▸ **MATERIAL PROVIDED**
►

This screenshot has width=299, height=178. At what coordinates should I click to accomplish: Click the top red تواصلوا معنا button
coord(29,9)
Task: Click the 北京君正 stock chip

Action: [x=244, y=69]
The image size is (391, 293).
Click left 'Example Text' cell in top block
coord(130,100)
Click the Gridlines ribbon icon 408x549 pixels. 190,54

◄
►

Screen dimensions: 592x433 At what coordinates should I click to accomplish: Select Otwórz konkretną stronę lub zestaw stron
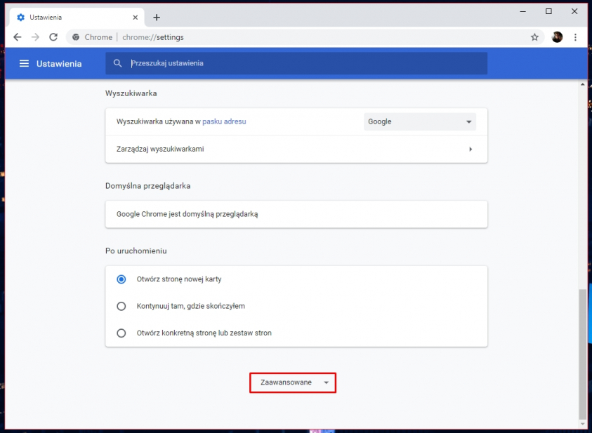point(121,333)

◄

▸ **WHAT THIS TASK INVOLVES**
Reproduce, exactly as they stand in the data above, the lines from the one that holds "This screenshot has" to the one that holds "Click the Gridlines", inclusive.

▸ **ANSWER TO THE PROBLEM**
This screenshot has width=299, height=178. At what coordinates should I click to accomplish: Click the top red تواصلوا معنا button
coord(29,9)
Task: Click the 北京君正 stock chip

Action: [x=244, y=69]
The image size is (391, 293).
Click left 'Example Text' cell in top block
coord(130,100)
Click the Gridlines ribbon icon 408x549 pixels. 190,54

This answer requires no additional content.